I know many have been asking what’s next for Kaden. We are supposed to have a bedside scope with his ENT on Friday to see if he could have a successful swallow study done. This would allow us to start introducing foods orally and work torward getting him weaned off his trach and g-tube. As far as his lymphatic malformation, we will go back to Houston March 5th to meet with his docs and see if they want to do anything more in the near furute. I’m thinking everyone is just wanting him to grow and work on the things in our immediate path, but we’ll see. I’ll definitely do another update after our Houston trip. In the mean time, he’s meeting most of his milestones and still super sweet and happy, except for when he’s sick and confined to a hospital crib, of course.

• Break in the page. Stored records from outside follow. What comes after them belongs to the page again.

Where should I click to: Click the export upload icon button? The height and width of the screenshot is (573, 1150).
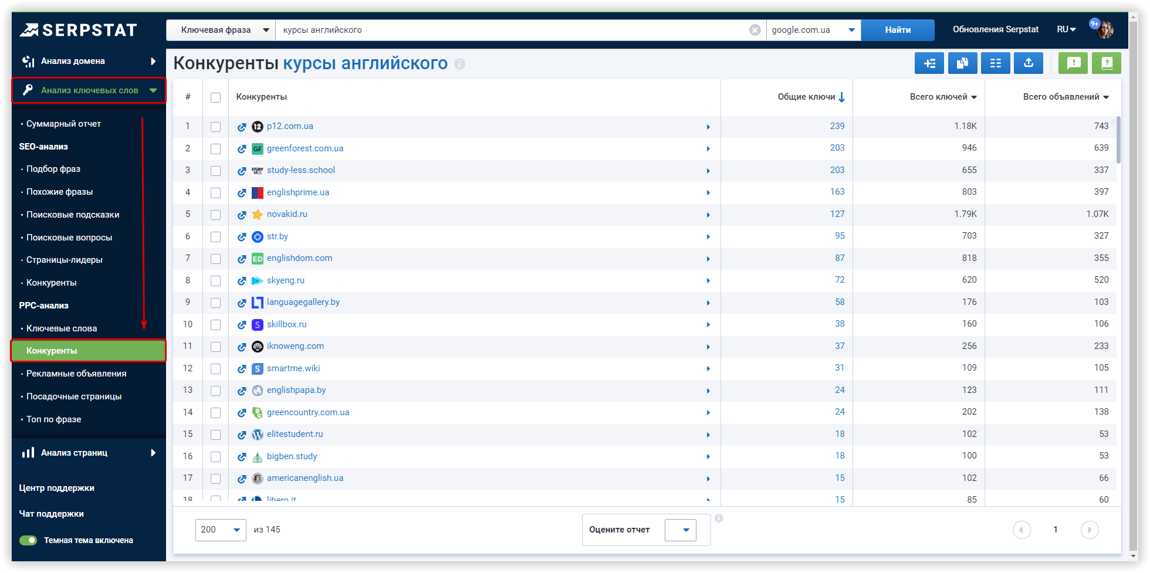(1028, 63)
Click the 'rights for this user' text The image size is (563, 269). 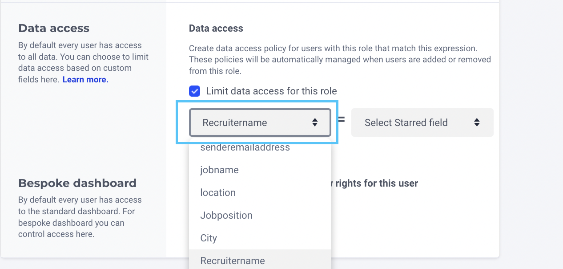tap(376, 183)
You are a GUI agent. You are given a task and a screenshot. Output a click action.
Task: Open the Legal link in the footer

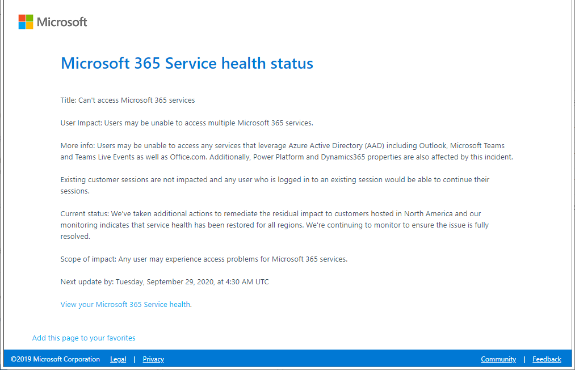point(118,359)
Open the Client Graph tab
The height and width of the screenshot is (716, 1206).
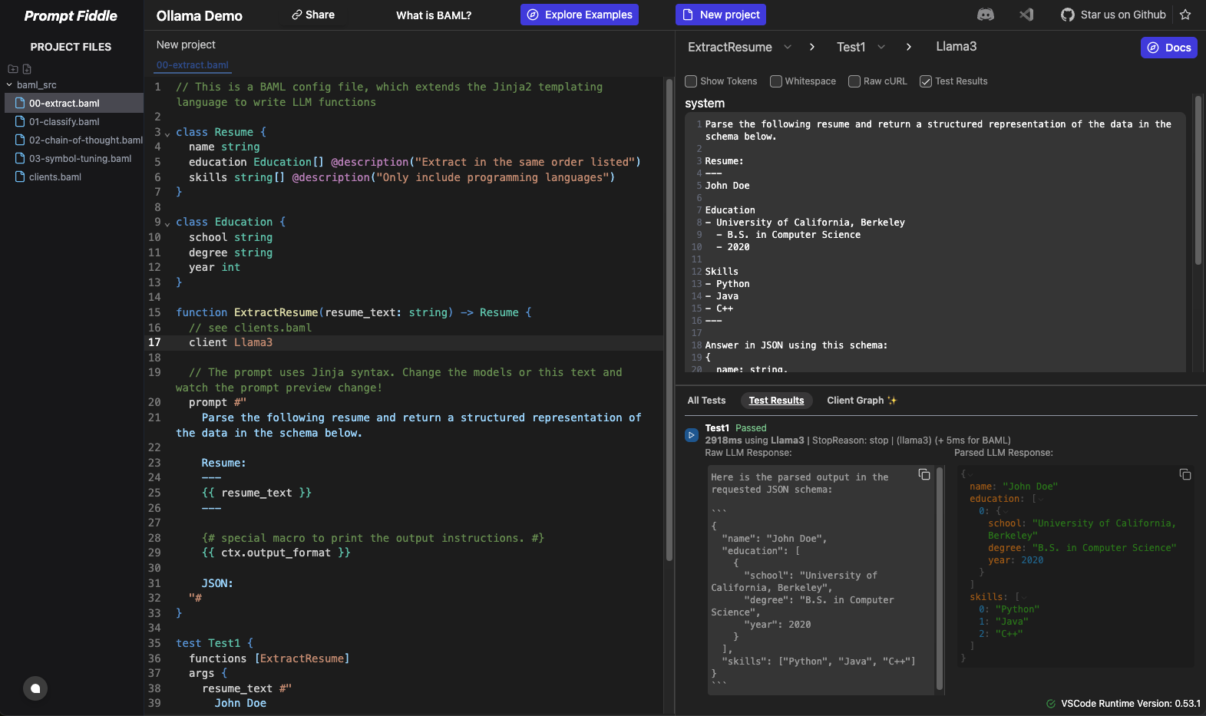click(861, 401)
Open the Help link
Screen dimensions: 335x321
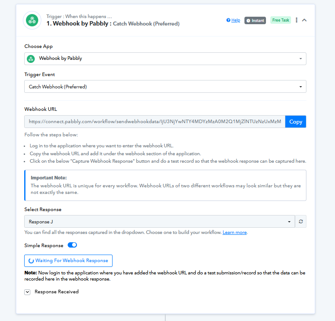[x=233, y=20]
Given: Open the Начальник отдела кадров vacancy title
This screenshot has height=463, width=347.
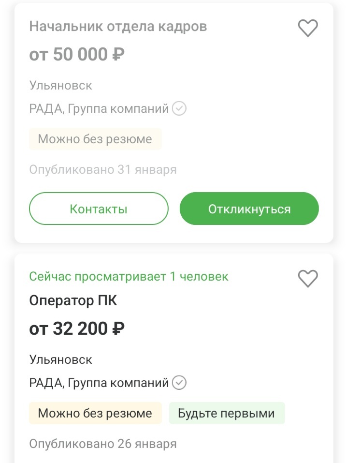Looking at the screenshot, I should pos(118,26).
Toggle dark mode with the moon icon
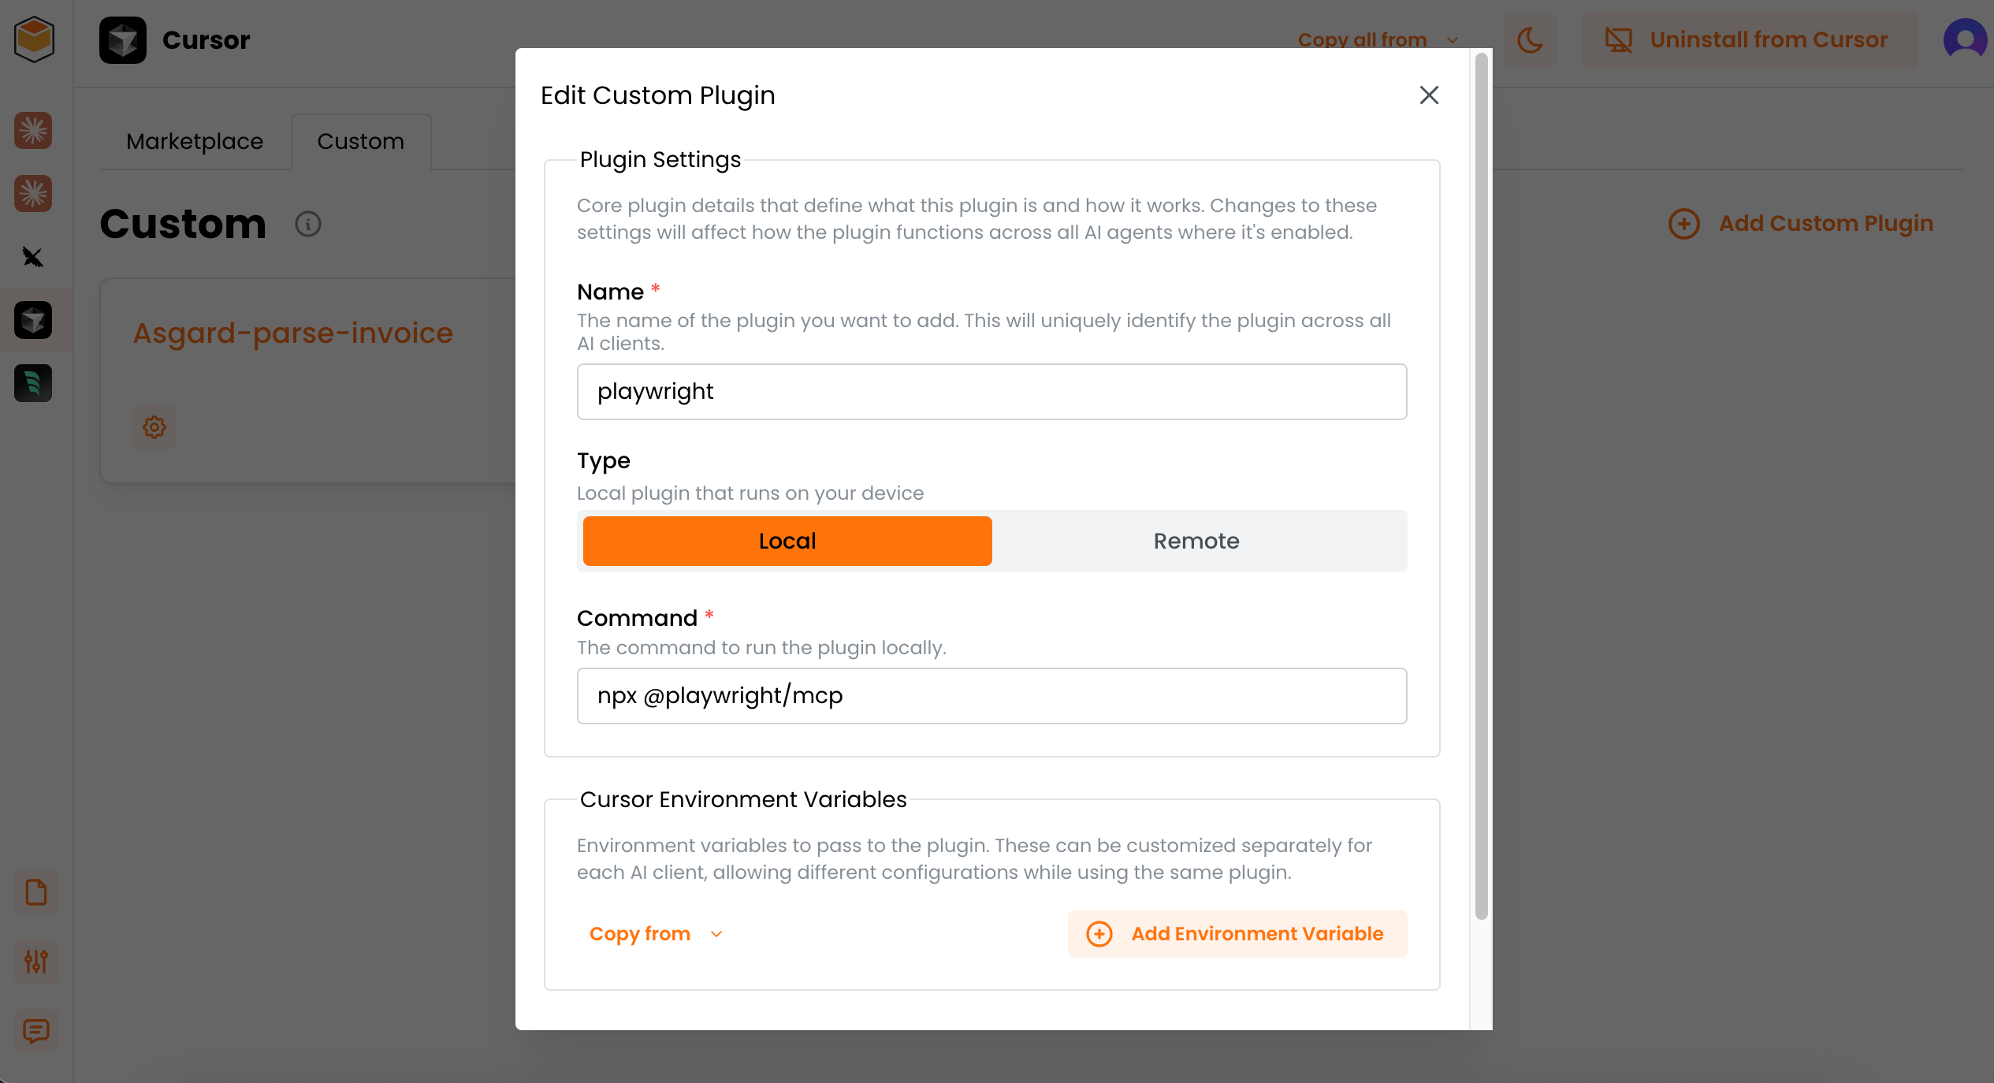This screenshot has width=1994, height=1083. 1530,40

Thanks for being part of our world. We draw so much courage, strength, and hope from you all! Sending prayers, love, and hugs to all 😙🤗

 

I can’t even tell you where the time has gone since I posted last. Life continues to be non-stop busy, crazy, hard, and wonderful. Let me start with MRI and ABR (auditory brain-stem response) results from my last post. The MRI showed that Kaden’s malformation in his face is too microcystic to be able to do sclerotherapy treatments and additional surgeries at this point are too risky due to potential facial paralysis and other potential complications. The consensus is to hold off on anything major for now and be faithful in his lymph drainage therapy in hopes his lymphs will find their own natural drainage channels. We are already seeing great benefit from this. Kaden also had an ABR while still under sedation from the MRI and the results from that were permanent hearing loss in his left ear and mild hearing loss in his right. This was hard to hear and deal with which is likely why I didn’t want to post right after. However, we did another ABR in clinic last week with him sleeping in my arms and HE PASSED! Just mild hearing loss in his left ear. My theory is the lymph drainage we are doing is taking pressure off his internal hearing anatomy (nerves, eardrums, etc.) which is why he failed the ABR in Oct. and is now passing it. What a huge blessing and relief that we don’t have to deal with hearing loss on top of everything else.

We have really fallen in with Kaden’s nurses and continue to be so impressed with the level of care he receives from them and all his doctors, therapists, and caregivers. He is meeting all his milestones and continues to be so sweet and happy. He did have his first illness which started the day after Thanksgiving and was very stressful and scary but we made it through it without a hospital visit which, I believe, is truly AMAZING! Everyone else is doing well. Jason is working hard trying to get a new business off the ground, on top of the few others he already has going. Brie is busy busy with school, work, soccer, choir, and preparing for college (and all the essays, applications, decisions, etc., etc., etc., that comes along with that), and learning to become an adult. I can’t believe she will be 18 in 6 months. How do I have an (almost) adult child? So crazy! It’s especially discombobulating as I rock my precious baby Kaden and feel like I was JUST doing that with Brie. Anyway, Judson is doing SO GREAT! He’s rocking his freshman year. He continues to be super into technology, gaming, and vehicles. His knowledge on these topics is astounding. He is also loving choir and I am loving that I get to attend school concerts where I get to hear both my big kids share their amazing vocal talents. Joslynn continues to be the sunshine in our day every day. You just can’t spend time with her and NOT feel joy. She is thriving at therapy and learning and developing more and more each day. I’m just busy trying to get everyone where they need to be, keeping house, and loving and feeding them all. I truly love being a wife and mother. The highlight of our year was November 21^st, where our family was sealed together in the Dallas TX LDS temple for eternity. We are excited to know we will be a forever family. Our life is not without challenges (who’s is!?!?!) but we are abundantly blessed and so very grateful for the love and support we continue to feel from such wonderful family and friends. We pray you will all feel the love of our Heavenly Father and Savior throughout this holiday season and wish you all the best for 2018!